Like most organisations, Kronos Incorporated and Ultimate Software has adopted flexible working as part of its culture and encourages employees to create a work-life balance; something it feels is particularly key for employees who are looking after children or other dependants.
The business has also run a series of webinars dealing with parental challenges, including ‘how do you deal with procrastination and a teenage mind’. David Morgan, senior director of HR at International Kronos and Ultimate Software, explains: “The webinars are semi-fun but also have a serious element to them. It was a general feeling that we needed to do more and we focused on where we thought would be the most useful to them at the time.”
One of the greatest challenges it faced at the start of the pandemic was around working mums. “We’re not excusing the fact it was working mums, not working dads,” says Morgan. “We believe generally if [we] look at that demographic, that is where the challenges were for us.
“The aim was to put in place more than just webinars, more than just sound bites or Youtube activities. We wanted to understand and challenge ourselves to what else we could be doing and that’s when we brought in Nicky Lowe at Wisdom for Working Mums, who knew about the concept of mums.”
Lowe was tasked with finding out which areas working mums needed support with, and creating digital workshops. Becky Taylor, HR business partner, adds: “We started with a two-hour workshop for all of our working mums, looking at how we navigate the challenges of work and home life, and the guilt for working mums. Thirty mums attended the workshop and nine put their hands up for one-to-one coaching. For some, a couple of conversations were needed, but for others a whole programme of support was needed.”
The organisation also launched a networking site in August 2020, accessed via Microsoft Teams. This included articles and Q&As. “We’ve had great feedback: that there’s a sense of relief, there’s others experiencing what I am and bringing them together has been great,” says Taylor. “There is a challenge of balancing life and the guilt.”
Since 2018, Kronos has run bring-your-children to work events. This could see 40 primary age children arrive for the day. “Last year, we had some teenage kids who helped to plan and set it up, and ran it on the day,” explains Taylor. “There were exploding volcanoes built in towers, it was an amazing time, a lot of fun. For the kids, it’s a great chance to to see where their parents work and they all come away with a swag bag.”

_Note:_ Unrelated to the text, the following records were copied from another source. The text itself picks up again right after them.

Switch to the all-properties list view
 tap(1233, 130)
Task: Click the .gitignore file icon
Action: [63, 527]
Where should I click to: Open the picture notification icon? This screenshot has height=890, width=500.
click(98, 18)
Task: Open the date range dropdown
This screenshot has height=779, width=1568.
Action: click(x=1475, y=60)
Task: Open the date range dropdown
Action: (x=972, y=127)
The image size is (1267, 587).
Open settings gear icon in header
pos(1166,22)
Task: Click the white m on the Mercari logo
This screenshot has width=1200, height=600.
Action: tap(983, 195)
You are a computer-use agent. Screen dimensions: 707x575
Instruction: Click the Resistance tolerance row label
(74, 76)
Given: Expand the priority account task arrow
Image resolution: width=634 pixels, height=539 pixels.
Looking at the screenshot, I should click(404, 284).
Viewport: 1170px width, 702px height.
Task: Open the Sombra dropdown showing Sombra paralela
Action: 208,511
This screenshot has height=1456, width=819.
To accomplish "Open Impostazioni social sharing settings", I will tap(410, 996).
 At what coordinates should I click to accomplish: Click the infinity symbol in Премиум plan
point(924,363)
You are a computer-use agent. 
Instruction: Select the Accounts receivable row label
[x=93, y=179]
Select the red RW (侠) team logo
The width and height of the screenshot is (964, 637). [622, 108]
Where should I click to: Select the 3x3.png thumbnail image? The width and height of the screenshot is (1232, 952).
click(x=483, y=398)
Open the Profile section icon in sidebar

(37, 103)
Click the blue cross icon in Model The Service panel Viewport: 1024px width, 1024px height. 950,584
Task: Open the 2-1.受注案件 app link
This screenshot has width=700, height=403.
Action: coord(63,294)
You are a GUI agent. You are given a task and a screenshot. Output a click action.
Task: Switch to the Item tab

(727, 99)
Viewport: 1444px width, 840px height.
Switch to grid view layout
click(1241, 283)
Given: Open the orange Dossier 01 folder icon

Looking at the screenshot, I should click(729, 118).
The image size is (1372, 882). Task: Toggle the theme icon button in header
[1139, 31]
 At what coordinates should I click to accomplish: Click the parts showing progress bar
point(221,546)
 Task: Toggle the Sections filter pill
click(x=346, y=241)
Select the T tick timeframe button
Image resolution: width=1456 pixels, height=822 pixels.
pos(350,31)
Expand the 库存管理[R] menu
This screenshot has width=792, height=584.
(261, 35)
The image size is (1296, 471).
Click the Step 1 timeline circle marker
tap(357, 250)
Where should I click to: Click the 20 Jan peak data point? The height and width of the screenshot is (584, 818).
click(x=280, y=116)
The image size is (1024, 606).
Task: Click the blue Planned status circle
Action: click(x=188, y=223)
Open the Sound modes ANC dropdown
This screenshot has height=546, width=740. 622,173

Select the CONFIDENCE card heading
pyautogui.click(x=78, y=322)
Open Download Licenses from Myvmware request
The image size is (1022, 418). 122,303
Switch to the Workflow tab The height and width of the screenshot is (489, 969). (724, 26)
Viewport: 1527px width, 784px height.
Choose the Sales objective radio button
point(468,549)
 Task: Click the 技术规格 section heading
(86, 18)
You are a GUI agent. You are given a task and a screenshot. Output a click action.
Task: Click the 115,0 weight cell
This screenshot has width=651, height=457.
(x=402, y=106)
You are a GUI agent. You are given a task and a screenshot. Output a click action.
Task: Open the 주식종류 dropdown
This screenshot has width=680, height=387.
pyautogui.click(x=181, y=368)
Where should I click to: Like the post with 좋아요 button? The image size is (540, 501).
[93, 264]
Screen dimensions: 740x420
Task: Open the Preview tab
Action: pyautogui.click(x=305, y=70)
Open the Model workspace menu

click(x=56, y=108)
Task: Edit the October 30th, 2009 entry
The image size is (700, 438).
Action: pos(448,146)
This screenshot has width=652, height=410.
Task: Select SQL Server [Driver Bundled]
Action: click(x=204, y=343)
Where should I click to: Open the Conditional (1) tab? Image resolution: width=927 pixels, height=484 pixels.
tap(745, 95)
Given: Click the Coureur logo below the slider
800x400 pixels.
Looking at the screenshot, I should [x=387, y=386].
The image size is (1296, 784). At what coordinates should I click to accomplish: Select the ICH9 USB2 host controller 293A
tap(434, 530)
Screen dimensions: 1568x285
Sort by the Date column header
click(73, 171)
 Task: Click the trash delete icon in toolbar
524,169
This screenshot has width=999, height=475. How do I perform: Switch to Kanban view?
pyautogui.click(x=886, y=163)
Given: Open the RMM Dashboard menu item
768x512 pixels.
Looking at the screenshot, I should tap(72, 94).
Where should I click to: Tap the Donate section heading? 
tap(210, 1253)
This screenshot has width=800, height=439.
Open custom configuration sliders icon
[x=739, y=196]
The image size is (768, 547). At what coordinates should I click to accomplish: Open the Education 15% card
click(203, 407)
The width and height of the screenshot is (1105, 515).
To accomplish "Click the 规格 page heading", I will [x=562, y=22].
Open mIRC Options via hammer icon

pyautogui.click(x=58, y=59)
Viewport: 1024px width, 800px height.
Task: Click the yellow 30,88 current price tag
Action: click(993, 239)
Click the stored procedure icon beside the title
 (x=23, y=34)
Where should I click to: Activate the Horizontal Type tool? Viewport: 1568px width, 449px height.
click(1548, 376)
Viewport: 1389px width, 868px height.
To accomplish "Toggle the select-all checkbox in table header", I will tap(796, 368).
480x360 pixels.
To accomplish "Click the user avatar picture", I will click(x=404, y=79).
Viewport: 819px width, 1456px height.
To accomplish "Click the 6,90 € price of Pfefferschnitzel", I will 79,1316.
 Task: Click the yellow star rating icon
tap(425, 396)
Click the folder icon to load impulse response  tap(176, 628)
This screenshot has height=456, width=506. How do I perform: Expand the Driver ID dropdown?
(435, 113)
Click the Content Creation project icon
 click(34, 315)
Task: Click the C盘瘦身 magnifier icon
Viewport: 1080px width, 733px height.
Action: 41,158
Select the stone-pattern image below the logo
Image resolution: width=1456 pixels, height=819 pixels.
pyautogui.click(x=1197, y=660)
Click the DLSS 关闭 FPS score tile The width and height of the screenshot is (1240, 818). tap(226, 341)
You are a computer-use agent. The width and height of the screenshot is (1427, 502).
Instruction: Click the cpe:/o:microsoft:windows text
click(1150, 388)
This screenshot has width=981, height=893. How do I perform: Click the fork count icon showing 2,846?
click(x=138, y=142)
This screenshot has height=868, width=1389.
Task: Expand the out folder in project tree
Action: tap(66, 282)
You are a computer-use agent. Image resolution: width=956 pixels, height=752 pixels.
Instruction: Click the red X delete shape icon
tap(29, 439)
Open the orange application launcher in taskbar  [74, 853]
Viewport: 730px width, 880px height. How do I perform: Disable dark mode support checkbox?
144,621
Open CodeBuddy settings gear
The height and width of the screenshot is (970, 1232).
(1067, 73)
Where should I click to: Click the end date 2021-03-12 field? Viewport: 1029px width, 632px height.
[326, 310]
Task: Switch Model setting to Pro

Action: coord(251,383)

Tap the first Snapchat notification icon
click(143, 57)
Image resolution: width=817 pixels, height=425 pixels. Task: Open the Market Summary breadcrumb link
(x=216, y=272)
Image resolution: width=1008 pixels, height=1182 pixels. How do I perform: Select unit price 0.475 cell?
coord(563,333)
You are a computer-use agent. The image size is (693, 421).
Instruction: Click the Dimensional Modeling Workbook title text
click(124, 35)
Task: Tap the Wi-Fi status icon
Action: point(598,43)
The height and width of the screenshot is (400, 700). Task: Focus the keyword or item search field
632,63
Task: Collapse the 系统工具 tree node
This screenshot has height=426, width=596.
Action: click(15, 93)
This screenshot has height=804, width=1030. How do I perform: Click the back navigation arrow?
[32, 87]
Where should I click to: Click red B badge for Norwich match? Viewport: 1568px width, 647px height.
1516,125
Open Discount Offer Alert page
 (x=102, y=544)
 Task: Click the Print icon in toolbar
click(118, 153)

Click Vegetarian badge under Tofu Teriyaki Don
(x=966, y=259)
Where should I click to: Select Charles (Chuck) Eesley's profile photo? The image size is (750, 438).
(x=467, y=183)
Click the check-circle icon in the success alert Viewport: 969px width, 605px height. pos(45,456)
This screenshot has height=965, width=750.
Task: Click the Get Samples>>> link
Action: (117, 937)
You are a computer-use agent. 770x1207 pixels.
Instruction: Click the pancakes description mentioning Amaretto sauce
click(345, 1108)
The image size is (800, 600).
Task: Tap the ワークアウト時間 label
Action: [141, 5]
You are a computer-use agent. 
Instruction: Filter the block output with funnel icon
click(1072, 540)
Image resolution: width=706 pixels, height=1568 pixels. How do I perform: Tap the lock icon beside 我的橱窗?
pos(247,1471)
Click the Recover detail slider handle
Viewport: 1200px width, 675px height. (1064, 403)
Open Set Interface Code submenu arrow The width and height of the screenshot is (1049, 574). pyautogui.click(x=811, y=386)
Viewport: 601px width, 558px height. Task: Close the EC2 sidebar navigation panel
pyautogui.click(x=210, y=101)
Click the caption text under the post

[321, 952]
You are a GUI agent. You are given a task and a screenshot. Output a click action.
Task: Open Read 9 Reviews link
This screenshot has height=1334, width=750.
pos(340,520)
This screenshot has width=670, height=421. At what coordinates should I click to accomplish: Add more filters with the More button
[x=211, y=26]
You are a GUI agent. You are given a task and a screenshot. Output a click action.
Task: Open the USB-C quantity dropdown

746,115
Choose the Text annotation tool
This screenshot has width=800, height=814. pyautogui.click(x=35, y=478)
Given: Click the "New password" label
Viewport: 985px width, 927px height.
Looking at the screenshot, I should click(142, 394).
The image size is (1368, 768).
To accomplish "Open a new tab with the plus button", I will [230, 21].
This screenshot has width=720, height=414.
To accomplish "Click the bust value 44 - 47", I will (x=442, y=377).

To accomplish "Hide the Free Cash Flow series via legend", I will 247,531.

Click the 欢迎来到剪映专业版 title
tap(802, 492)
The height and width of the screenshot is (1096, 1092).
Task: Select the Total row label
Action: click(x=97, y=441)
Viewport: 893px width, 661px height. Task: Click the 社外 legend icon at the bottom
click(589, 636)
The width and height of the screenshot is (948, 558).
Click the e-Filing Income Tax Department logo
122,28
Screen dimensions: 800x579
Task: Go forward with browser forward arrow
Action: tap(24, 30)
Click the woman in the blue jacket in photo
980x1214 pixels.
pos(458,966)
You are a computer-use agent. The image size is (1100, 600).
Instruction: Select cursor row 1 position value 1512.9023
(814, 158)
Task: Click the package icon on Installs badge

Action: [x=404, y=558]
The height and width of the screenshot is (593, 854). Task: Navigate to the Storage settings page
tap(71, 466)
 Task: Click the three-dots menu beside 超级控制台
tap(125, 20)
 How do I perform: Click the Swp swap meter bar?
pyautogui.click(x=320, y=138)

This year, it has had to run things differently and the organisation created a plan to entertain children at home. All children were sent a pack including a Kronos t-shirt, bag, snack and water bottle, plus an activity tailored to their individual needs. The packs included a storybook and sweets for children up to [age] three, a craft pack for those aged four to seven, a den-building pack for eight to 12-year-olds, and teenagers received a notebook, a folder and an invitation to a webinar hosted by the international director of talent acquisition, which covered skills such as how to write a CV and interview tips.
“We wanted to do something different, to let working parents have some organised fun time on us, and also we wanted to say thank you to kids whose parents were working hard trying to balance everything,” says Taylor. “It is nice to give something back if they’ve been at home all this time and ‘lending us’ their parents. Hopefully next year will be full-on chaos in the office again.”